Under a multi-year agreement, Nokia will provide connectivity for 17 new edge data-center networks, 12 of which have already been deployed, including at Telefónica’s flagship Tecno-Alcalá facility. The systems will deliver AI, B2B and telco cloud services to residential, enterprise and public-sector users while reinforcing Spain’s sovereign digital infrastructure ambitions.
The project is part of Telefónica’s broader move toward distributed edge computing, placing compute and storage closer to users to improve latency and reliability for applications such as healthcare, education, industry and government services. The infrastructure will support both AI training and inference at the edge, with Nokia connecting internal compute systems as well as linking edge nodes to external networks.
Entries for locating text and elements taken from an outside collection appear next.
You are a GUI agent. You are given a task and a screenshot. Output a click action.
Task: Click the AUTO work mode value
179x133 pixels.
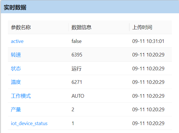[78, 96]
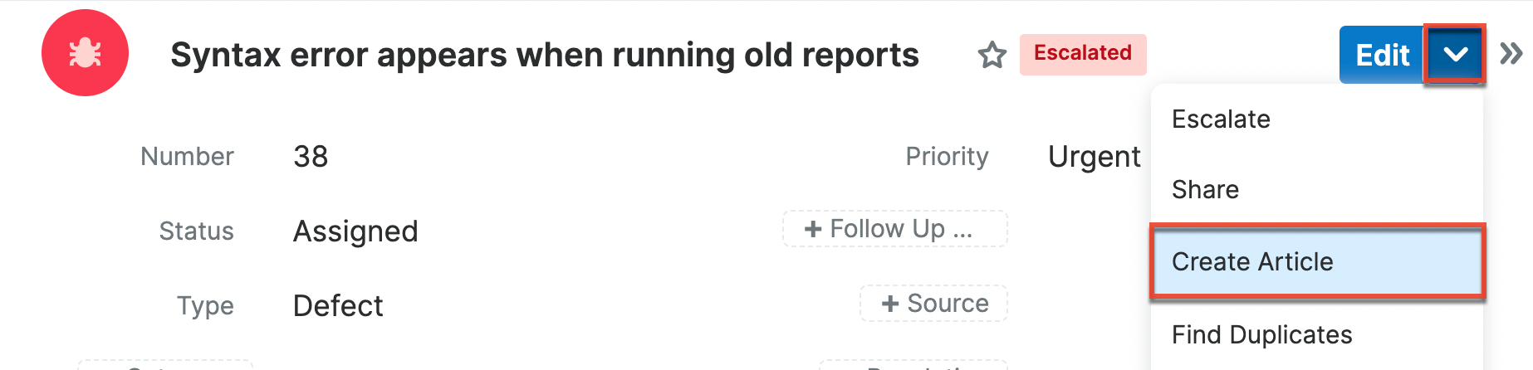Click the Defect type value

click(x=338, y=306)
Sergio Sánchez, CTIO at Telefónica España, said the rollout aligns with the operator’s strategy to make edge cloud and AI “main cornerstones” of growth, adding that the initiative strengthens technological sovereignty while enabling a more user-centric digital ecosystem.
Nokia will act as the sole networking technology partner for the expanding edge footprint following a successful pilot deployment of three sites in 2024. The single-vendor approach is intended to simplify operations, unify architecture and improve operational efficiency across the network.
The deployment uses Nokia 7220 Interconnect Router switches and 7750 Service Router gateways to deliver high-speed, ultra-low-latency connectivity and deep automation capabilities alongside multi-cloud integration.
David Heard, President of Network Infrastructure at Nokia, said the collaboration will help build the foundation for Spain’s digital future by bringing intelligence and services closer to where businesses and consumers need them.
The rollout reflects growing telecom investment in edge infrastructure as operators prepare networks for AI-driven workloads and latency-sensitive applications across distributed environments.